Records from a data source
○ ○ ○ ○

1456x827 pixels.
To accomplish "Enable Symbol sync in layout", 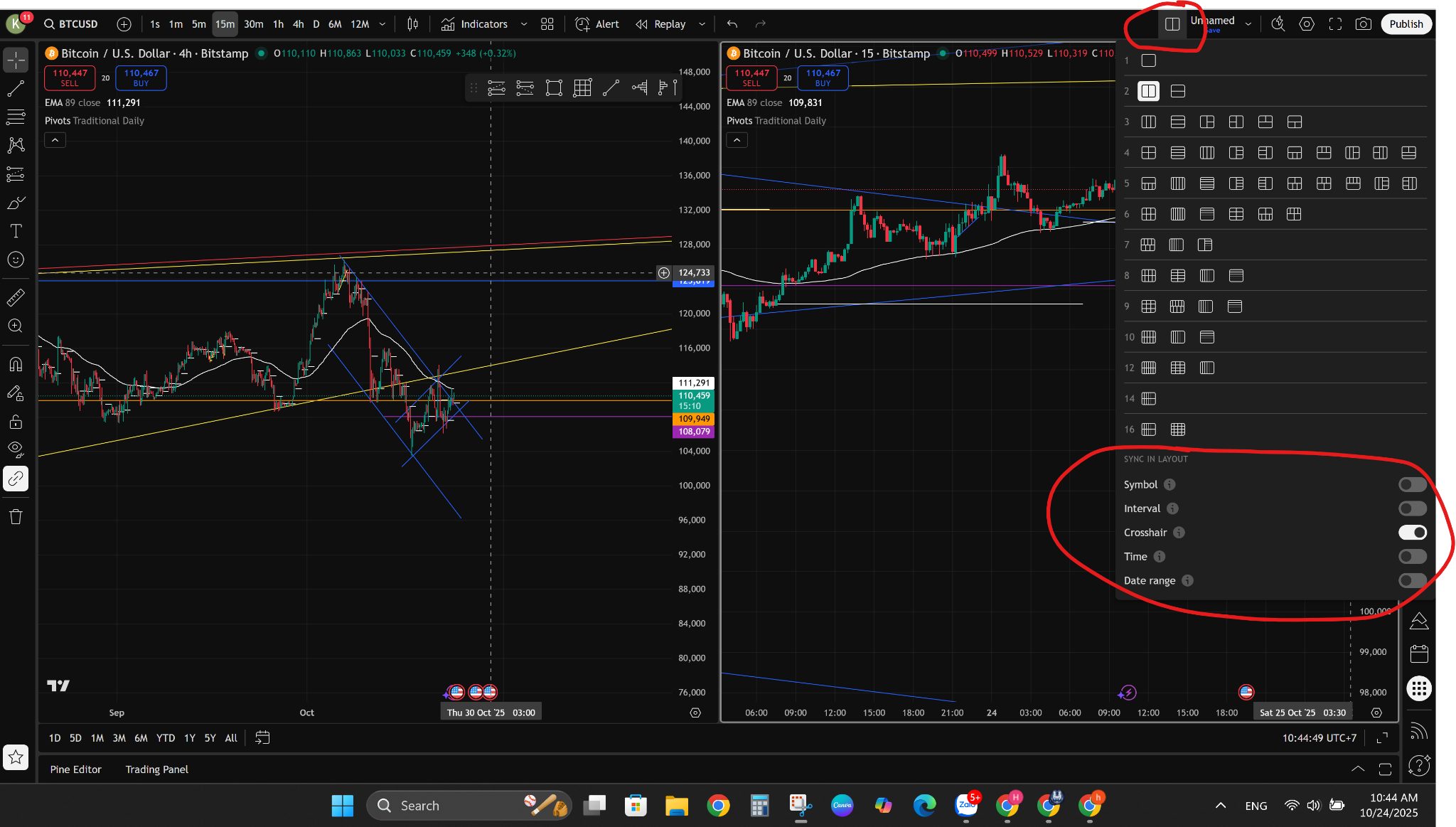I will pos(1412,485).
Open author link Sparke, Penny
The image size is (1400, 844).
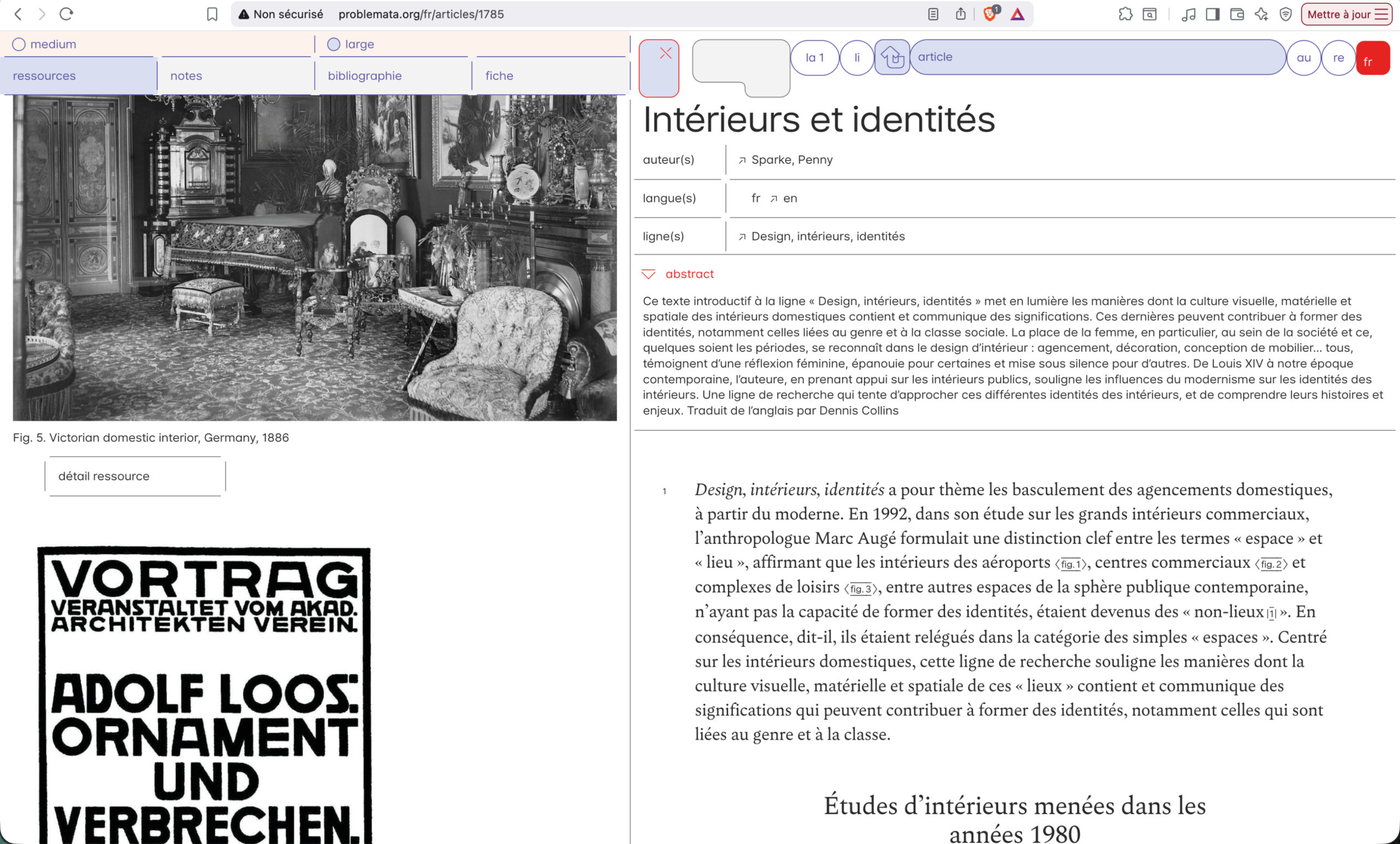click(x=791, y=160)
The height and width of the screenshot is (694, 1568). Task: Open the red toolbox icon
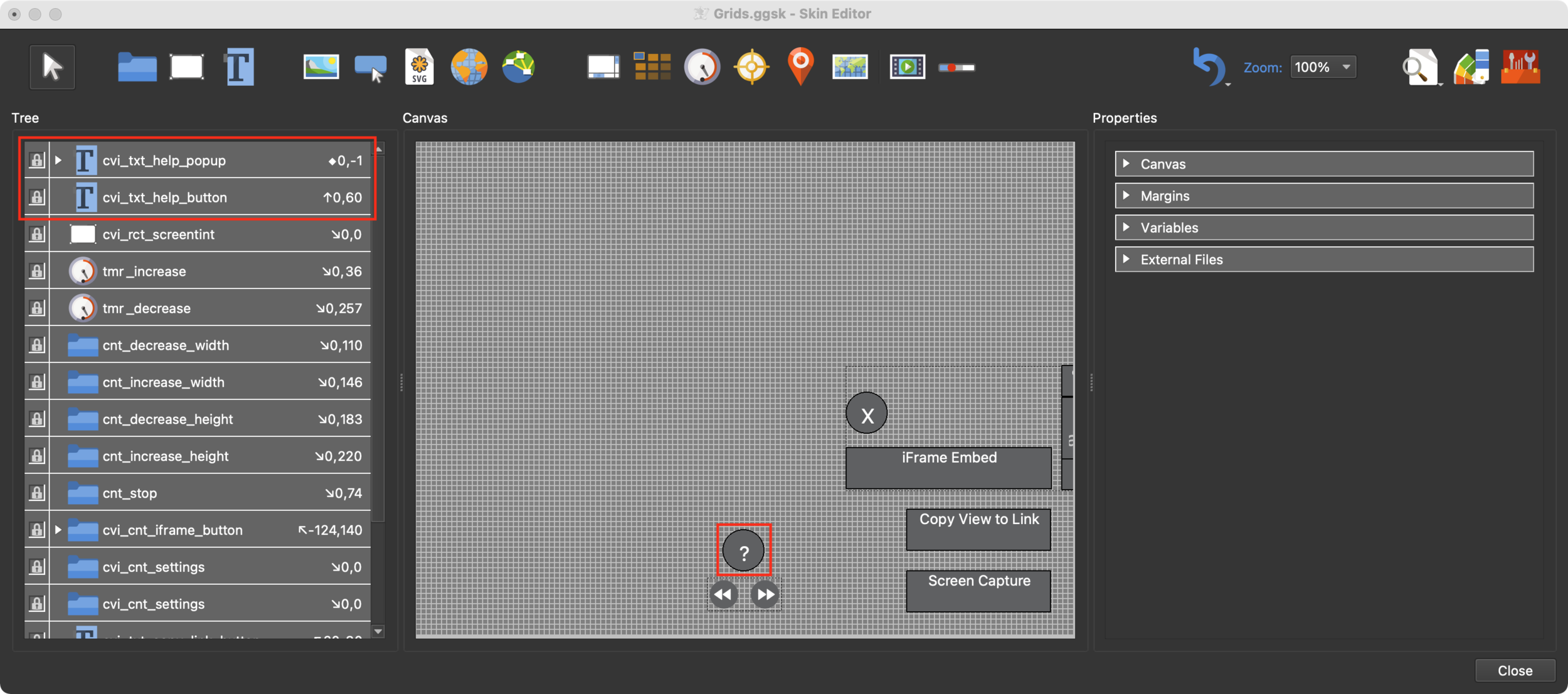coord(1520,67)
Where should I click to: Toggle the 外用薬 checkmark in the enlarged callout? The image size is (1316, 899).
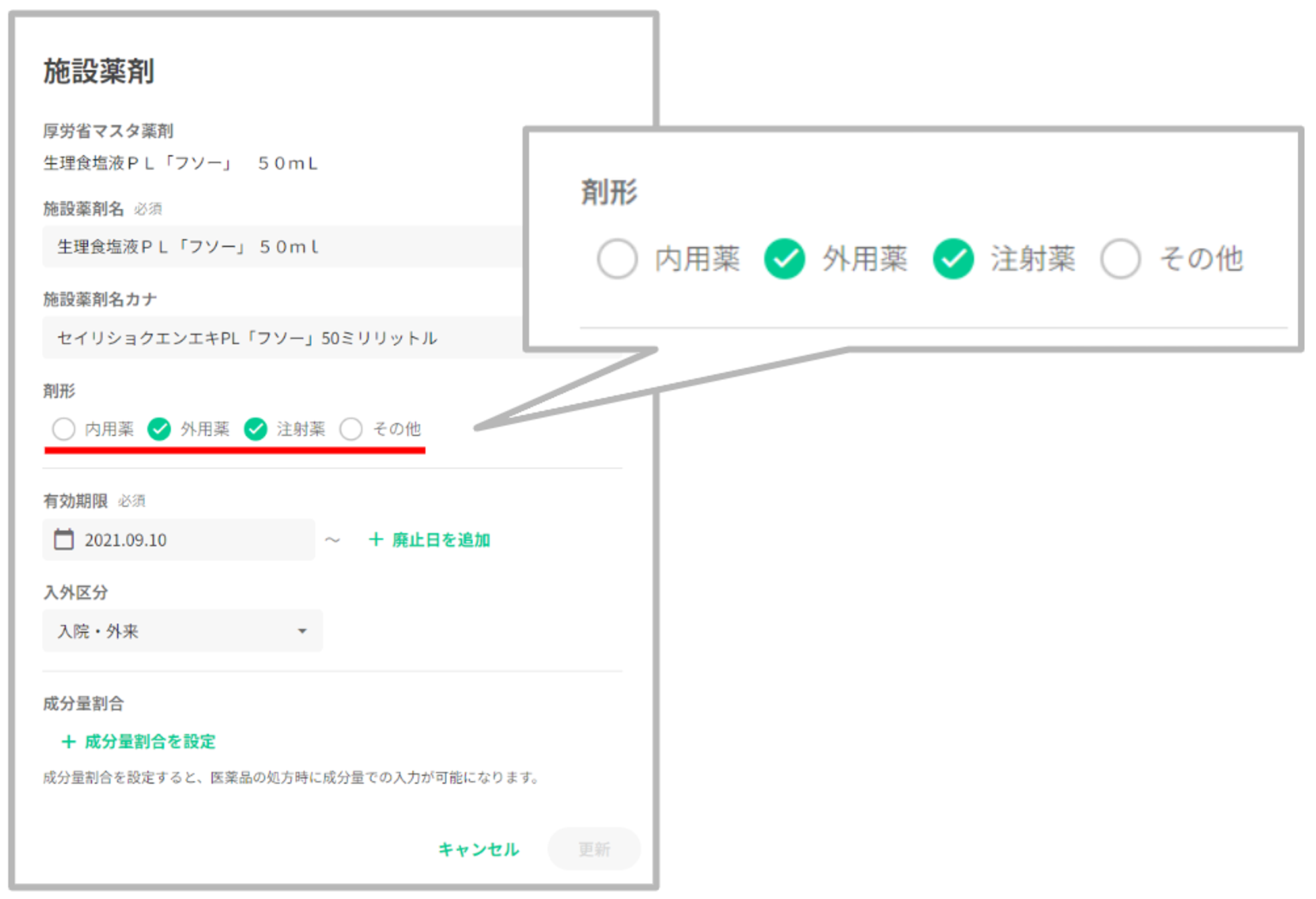[784, 259]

○ ○ ○ ○

#### About this exercise
From the line containing "The height and" through the last line of the entries, copy each line exactly and only those, skipping all pictures.

#### Exercise result
The height and width of the screenshot is (694, 1568). Task: Open the red toolbox icon
coord(1520,67)
Where should I click to: Toggle the 外用薬 checkmark in the enlarged callout? The image size is (1316, 899).
[784, 259]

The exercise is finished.